SEALS 5000 FEET UNDERWATER

April 20, 2010 marked one of the worst environmental disasters in history, the British Petroleum Deepwater Horizon oil rig explosion and spill. RT Dygert was one of the select companies called upon to apply their unique expertise and capabilities in capping this massive leak, estimated to have totaled 4.9 million barrels (or 210 million gallons).

The rig was drilling a 35,000 foot deep exploratory well when high-pressure methane gas expanded into the drilling riser, rose into the drilling rig and exploded with a fire that engulfed the platform. The rig sank to over 5000 feet under the ocean surface, where the failed blowout preventer (BOP) spewed oil that eventually spread over 68,000 square miles. BP was unable to close the blowout preventer valve with remote underwater vehicles, and later with a containment dome.

The oil flow had to be stopped by capping off the damaged blowout preventer. This first required shearing off the damaged components with massive shears capable of working in a water pressure environment with over 10,000 PSI. Likewise, the shears needed to have custom seals that could also operate in these extreme conditions. That’s when RT Dygert was called in to solve these complex sealing problems and help end the disastrous flow of oil.

RT Dygert’s recommendation had to address the following issues.

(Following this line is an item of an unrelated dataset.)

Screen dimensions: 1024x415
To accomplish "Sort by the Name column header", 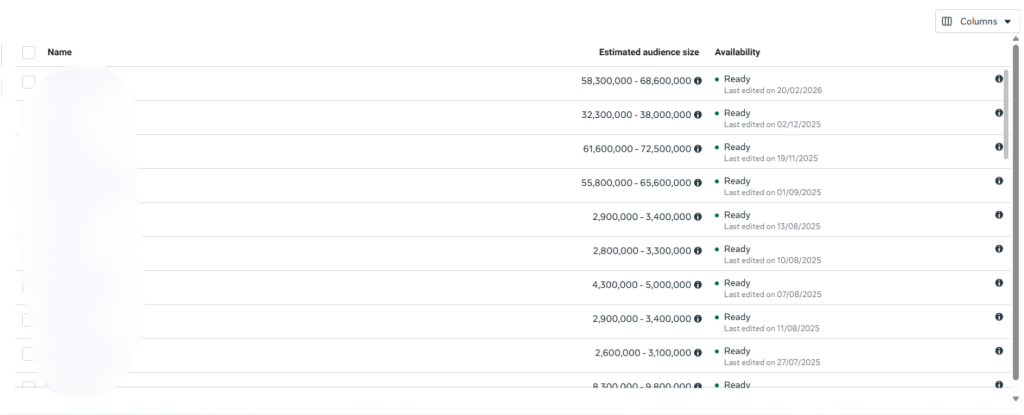I will click(x=59, y=52).
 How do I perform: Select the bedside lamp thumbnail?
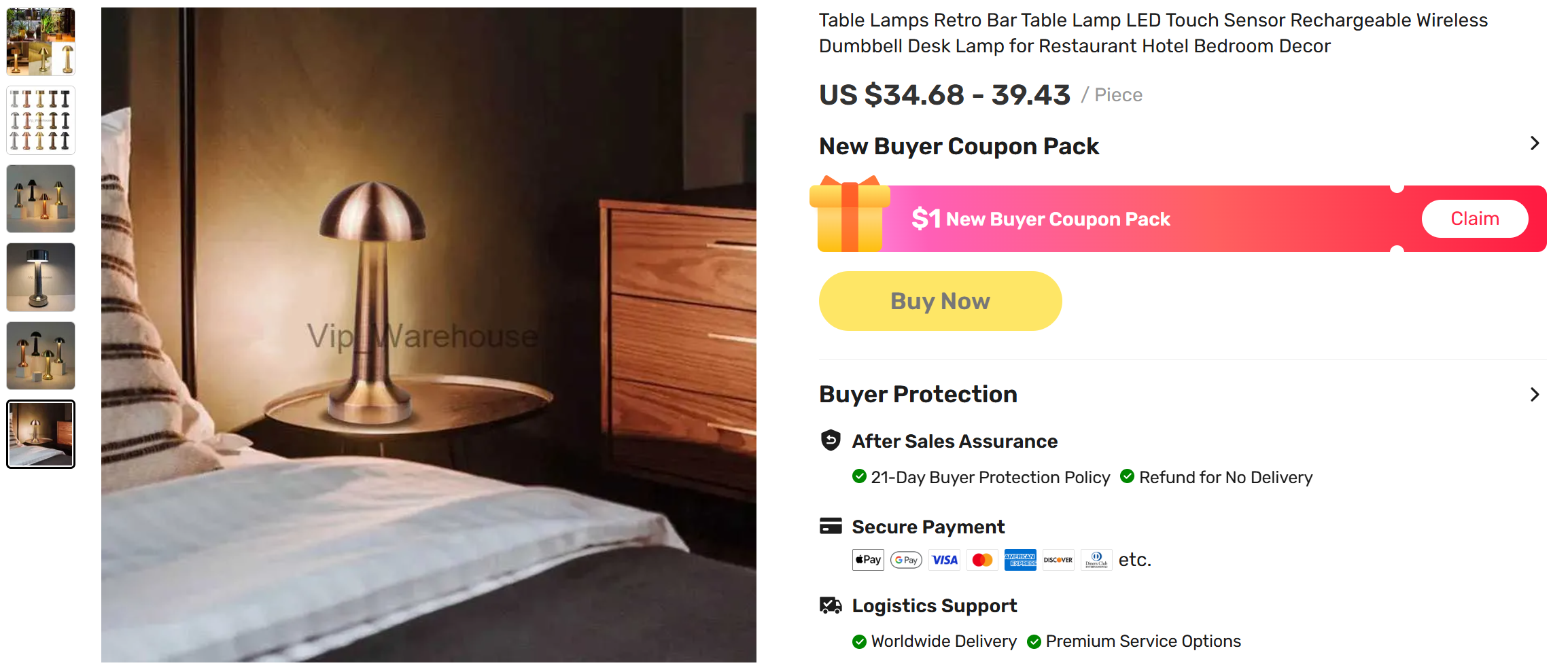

  • Create a comprehensive application data sheet that factored in salt water, oil, extreme pressure, the shear’s size, the weight on the seal, the duration of the operation and more.
  • Design a custom seal package, including rod seal, wiper, buffer seal, wear guides and piston seals.
  • Seal the hydraulic presses within the custom giant shear by incorporating a buffer seal to handle the pressure spikes; a dual lip rod seal that would not extrude at high pressure and operate at extreme cold temperatures; along with a positive wiper that would not allow salt water to enter the system.
  • Design a custom wiper seal to keep the ocean water from entering the cylinder. This seal had to not only prevent contamination from entering the system but also act as a barrier against the sea water entering the system.  This is not a simple task at 5000 feet under water where the external pressure is nearly 2500 PSI.  Therefore, special consideration had to be given for a wiper that would not extrude in one direction and stay positively loaded to keep ocean elements from contaminating the medium used to power the shear.
  • Create design and material specifications for custom seals, accounting for such considerations as pressure, temperature, environment, velocity and medium. However, due to the critical nature of this disaster RT Dygert also had to acquire all seals in a timely manner. This added another challenge to factor in when proposing a solution.

The seals worked to perfection and the shears flawlessly removed the damaged parts so the blowout preventer could be recapped. But, it’s one job RT Dygert hopes will never be needed again.